The final and arguably most significant limitation relates to the fact that for 5% of the images evaluated, there was substantial disagreement between the automated model and manual measurements, with manual interpretation resulting in higher PTS measurements the majority of the time. Although this discordance represented a minority of the images, it could have substantial implications for those patients if used in a clinical setting. Blind overreliance on the automated model is therefore not recommended, and users should visually inspect the annotations and PTS calculations for accuracy if using this model in clinical and research settings. In addition, efforts to improve the model should be undertaken, with subsequent further external validation to assess model performance when applied to patients from different institutions.
Conclusion
External validation of a novel landmark-based deep learning algorithm to automatically measure the PTS from short lateral knee radiographs demonstrated good agreement compared with manual measurement for 95% of the images. The agreement was poor for 5% of the evaluated images. The model was also reliable, with perfect intrarater reliability on repeat evaluation of the same images, and required less time than manual PTS measurement. This suggests the overall validity and reliability of the model, although further efforts should be made to improve the model and minimize outliers.
Footnotes
Final revision submitted December 12, 2024; accepted December 30, 2024.
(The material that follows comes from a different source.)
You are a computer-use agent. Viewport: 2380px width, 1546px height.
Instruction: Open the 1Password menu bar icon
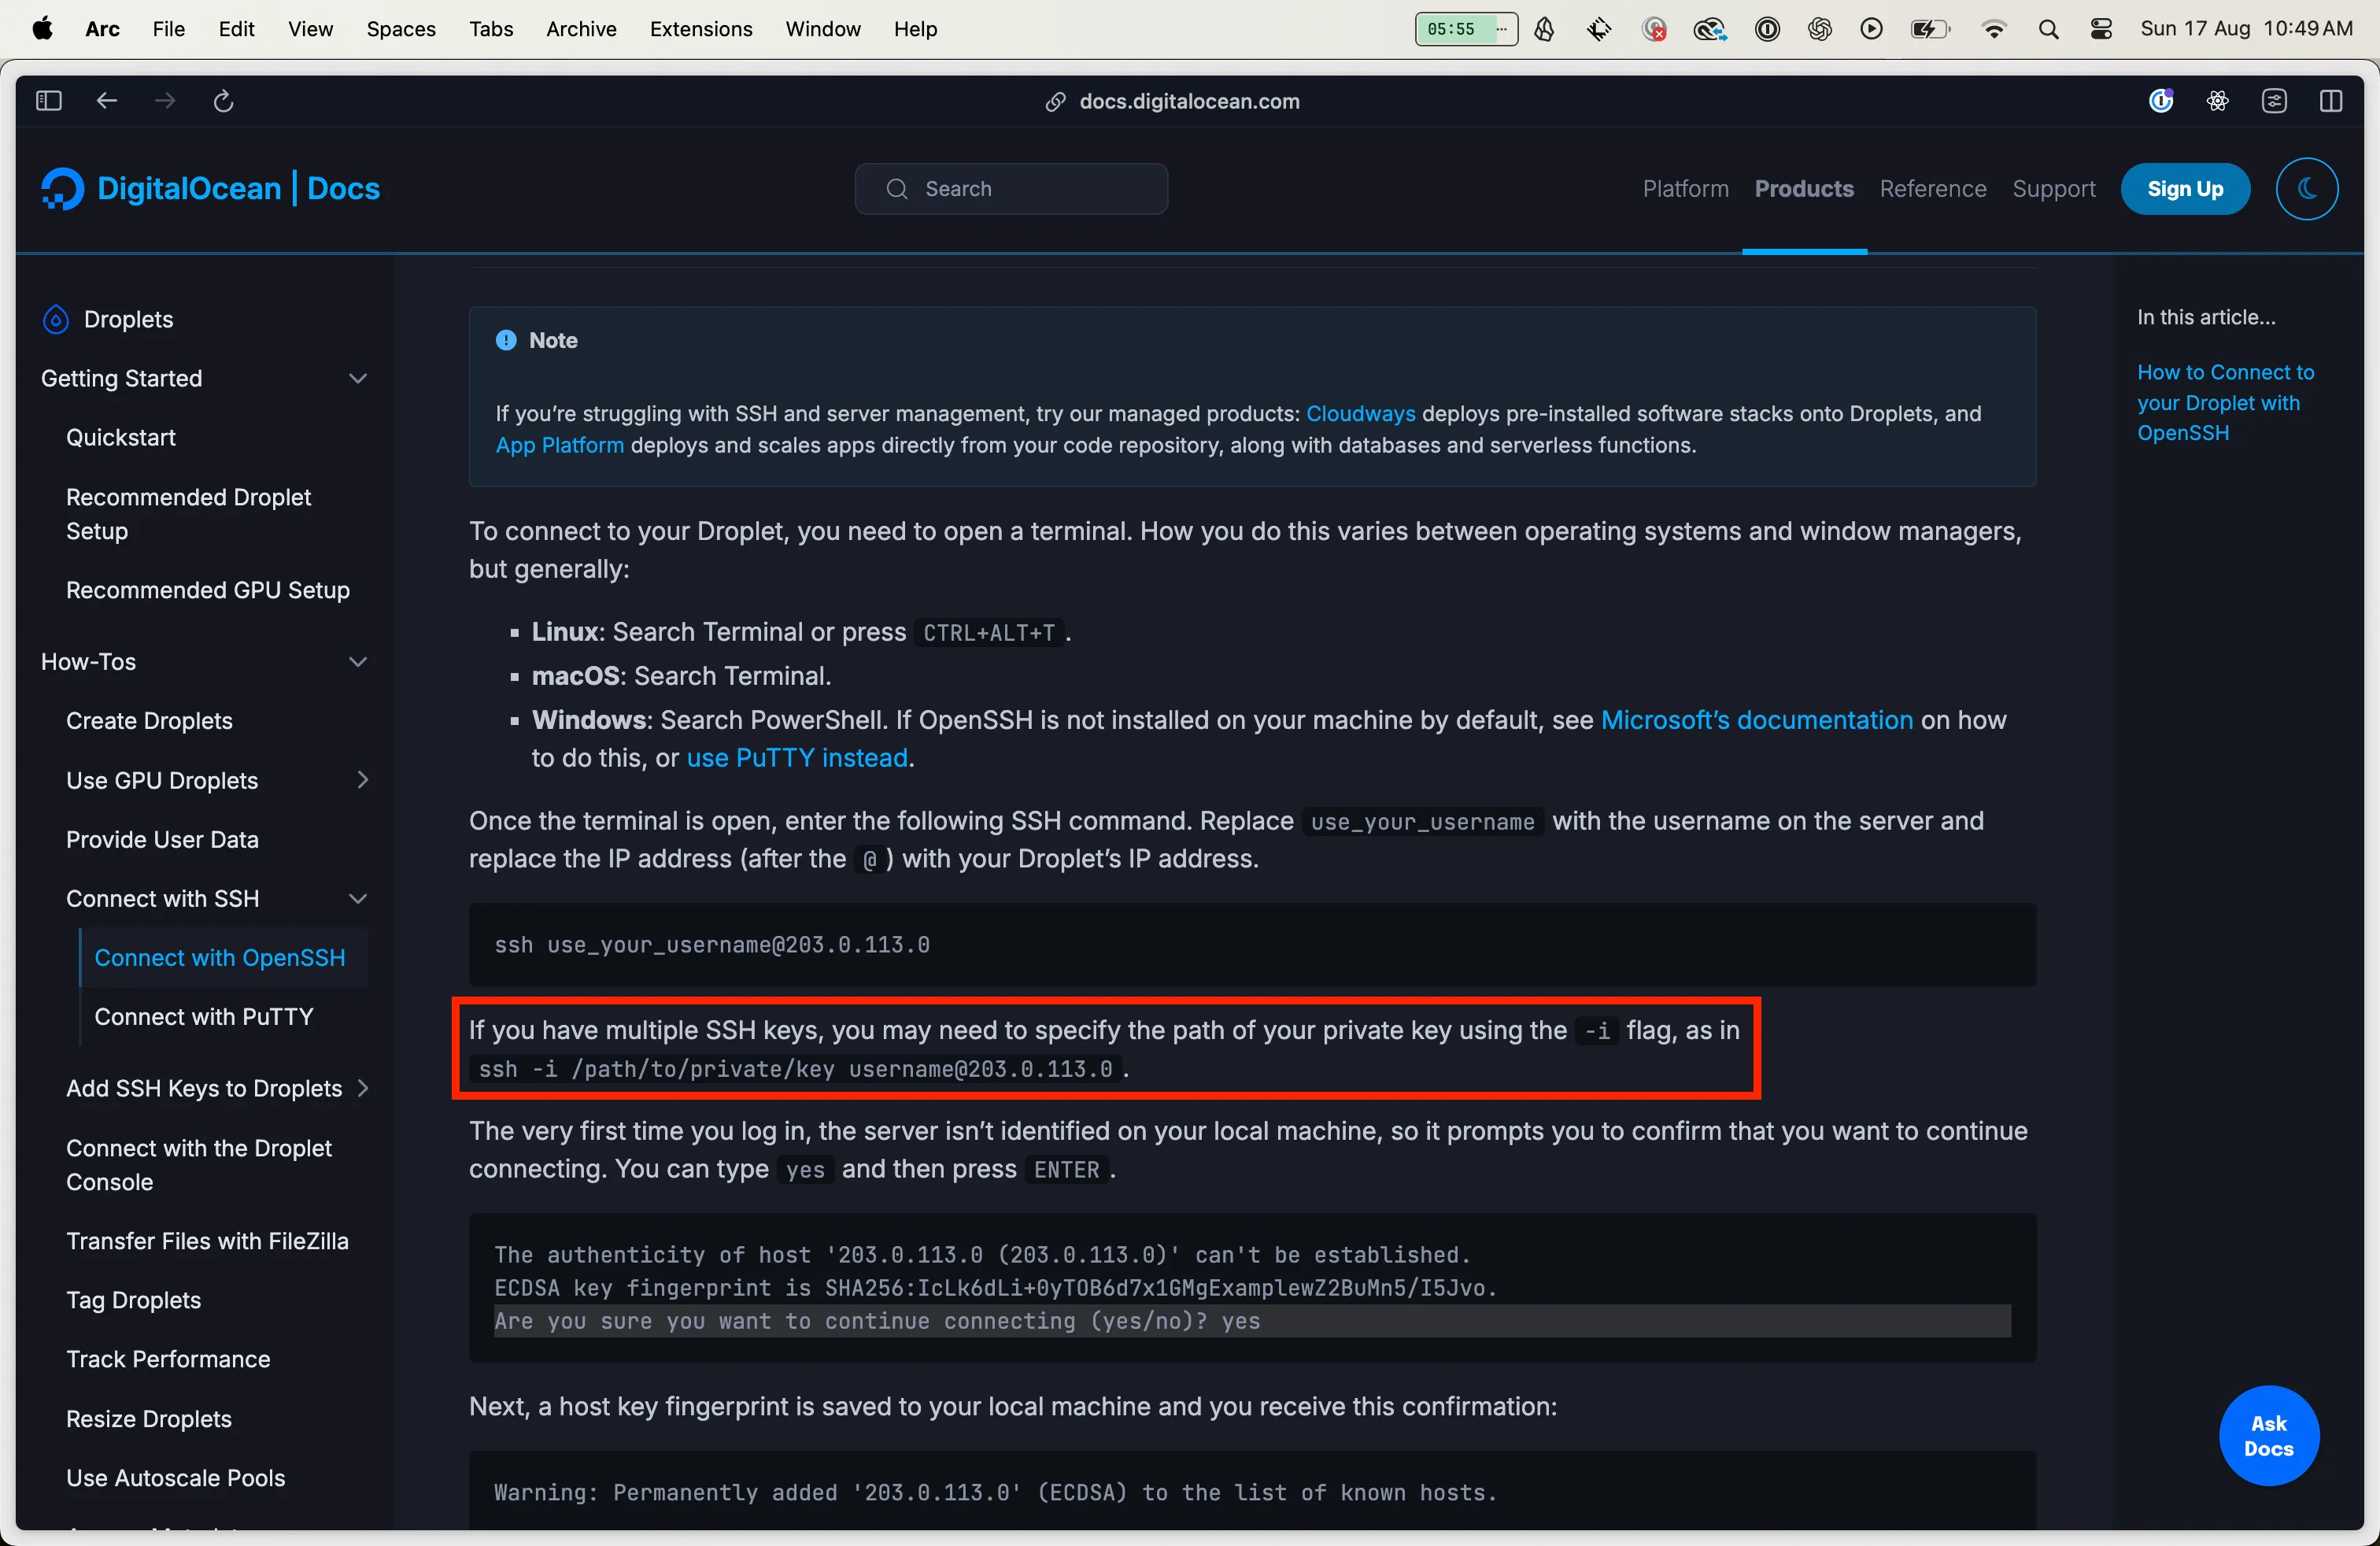click(1767, 29)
One or more of the authors has declared the following potential conflict of interest or source of funding: K.R.M. has received hospitality payments from Smith & Nephew and education payments from Arthrex and Foundation Medical. E.I. has received education payments from Smith & Nephew. AOSSM checks author disclosures against the Open Payments Database (OPD). AOSSM has not conducted an independent investigation on the OPD and disclaims any liability or responsibility relating thereto.
Ethical approval for this study was obtained from Regionale Komiteer For Medisinsk Og Helsefaglig Forskningsetikk (656877).